- [Exercise details] The response must contain every line below in which "computer" appears.

---------------

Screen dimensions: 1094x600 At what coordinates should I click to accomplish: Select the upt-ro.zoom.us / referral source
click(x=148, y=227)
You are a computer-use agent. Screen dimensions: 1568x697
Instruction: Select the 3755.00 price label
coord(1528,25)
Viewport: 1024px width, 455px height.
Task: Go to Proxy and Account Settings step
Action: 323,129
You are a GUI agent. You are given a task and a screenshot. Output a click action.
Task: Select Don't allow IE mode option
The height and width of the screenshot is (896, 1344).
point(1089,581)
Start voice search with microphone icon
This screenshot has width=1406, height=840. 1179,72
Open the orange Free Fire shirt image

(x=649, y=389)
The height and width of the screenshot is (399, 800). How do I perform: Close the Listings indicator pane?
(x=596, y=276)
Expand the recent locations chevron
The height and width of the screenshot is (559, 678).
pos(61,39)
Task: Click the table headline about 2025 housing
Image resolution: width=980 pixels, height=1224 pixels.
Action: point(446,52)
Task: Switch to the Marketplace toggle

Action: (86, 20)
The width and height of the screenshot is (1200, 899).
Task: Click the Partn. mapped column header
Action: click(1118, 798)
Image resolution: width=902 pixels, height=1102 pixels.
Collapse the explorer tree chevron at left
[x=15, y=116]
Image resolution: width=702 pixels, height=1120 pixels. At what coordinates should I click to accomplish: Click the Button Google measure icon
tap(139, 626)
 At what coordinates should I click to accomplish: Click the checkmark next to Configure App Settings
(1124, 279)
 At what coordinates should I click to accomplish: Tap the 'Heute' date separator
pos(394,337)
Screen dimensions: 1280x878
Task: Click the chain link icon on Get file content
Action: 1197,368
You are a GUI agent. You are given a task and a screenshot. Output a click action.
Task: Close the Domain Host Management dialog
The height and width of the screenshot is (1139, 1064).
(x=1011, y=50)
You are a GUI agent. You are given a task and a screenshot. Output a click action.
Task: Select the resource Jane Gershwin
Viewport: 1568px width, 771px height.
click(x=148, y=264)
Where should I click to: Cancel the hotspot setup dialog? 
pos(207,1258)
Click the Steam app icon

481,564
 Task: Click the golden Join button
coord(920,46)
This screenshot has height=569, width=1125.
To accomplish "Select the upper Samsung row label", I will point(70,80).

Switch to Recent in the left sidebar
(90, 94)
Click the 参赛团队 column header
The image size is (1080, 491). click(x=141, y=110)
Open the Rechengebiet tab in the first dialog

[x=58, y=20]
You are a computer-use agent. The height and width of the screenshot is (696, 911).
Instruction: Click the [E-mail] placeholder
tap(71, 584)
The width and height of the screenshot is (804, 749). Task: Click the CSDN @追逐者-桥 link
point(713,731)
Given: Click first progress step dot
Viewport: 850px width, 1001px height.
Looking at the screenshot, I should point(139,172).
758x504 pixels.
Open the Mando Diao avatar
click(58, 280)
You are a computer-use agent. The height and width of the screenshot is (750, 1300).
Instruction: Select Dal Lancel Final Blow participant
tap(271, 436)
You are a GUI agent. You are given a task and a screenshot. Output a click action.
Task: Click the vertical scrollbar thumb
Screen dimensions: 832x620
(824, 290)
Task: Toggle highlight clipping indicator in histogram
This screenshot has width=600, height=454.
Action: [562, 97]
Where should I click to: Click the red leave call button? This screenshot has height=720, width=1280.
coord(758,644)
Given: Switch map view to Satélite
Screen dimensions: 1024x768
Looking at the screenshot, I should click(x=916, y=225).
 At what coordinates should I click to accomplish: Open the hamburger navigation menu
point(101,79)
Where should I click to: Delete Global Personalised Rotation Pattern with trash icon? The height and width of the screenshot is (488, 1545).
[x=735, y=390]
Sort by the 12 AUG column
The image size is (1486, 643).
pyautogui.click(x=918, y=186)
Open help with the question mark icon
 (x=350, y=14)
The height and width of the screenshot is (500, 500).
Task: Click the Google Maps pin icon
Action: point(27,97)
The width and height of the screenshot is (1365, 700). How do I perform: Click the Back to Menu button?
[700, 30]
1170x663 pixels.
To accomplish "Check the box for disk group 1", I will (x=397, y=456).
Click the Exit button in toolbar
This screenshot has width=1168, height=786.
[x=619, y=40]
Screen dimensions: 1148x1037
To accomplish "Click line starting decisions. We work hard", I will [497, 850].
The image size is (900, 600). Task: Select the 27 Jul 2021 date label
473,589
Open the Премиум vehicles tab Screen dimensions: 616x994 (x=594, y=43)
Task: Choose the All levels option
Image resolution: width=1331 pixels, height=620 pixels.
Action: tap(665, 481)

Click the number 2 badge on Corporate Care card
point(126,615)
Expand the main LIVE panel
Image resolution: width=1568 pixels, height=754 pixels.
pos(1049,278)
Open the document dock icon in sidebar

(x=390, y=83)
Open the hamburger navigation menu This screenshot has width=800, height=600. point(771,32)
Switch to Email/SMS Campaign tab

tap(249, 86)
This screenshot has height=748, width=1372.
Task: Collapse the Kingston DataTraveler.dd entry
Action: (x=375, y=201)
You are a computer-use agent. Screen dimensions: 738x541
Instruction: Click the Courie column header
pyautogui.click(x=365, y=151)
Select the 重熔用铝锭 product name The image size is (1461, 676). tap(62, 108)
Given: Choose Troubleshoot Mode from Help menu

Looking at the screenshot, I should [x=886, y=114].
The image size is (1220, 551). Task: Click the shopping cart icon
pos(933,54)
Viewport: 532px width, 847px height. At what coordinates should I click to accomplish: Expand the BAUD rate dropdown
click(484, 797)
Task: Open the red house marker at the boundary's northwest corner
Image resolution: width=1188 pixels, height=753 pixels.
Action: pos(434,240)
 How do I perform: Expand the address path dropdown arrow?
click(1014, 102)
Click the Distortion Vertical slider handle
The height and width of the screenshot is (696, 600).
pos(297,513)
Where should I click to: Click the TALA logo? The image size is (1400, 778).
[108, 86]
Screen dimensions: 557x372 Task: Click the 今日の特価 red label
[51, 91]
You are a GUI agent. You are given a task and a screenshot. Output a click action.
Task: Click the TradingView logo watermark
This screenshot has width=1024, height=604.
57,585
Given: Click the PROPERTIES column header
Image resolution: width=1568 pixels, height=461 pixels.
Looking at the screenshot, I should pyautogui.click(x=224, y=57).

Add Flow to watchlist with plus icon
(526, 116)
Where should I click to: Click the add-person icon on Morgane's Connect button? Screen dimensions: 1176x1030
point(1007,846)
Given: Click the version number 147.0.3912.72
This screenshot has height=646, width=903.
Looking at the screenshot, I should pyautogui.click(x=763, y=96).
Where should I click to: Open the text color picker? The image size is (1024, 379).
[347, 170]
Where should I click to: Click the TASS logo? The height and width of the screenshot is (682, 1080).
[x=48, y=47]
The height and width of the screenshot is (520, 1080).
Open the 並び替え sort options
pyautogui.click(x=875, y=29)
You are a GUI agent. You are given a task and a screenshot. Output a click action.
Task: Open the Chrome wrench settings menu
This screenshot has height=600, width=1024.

---------------

- [Answer to this task]
You are a computer-use agent. Screen dimensions: 1568x697
You are a computer-use agent. The height and width of the screenshot is (696, 911).
You are a computer-use agent. The height and width of the screenshot is (750, 1300).
You are a computer-use agent. Screen dimensions: 738x541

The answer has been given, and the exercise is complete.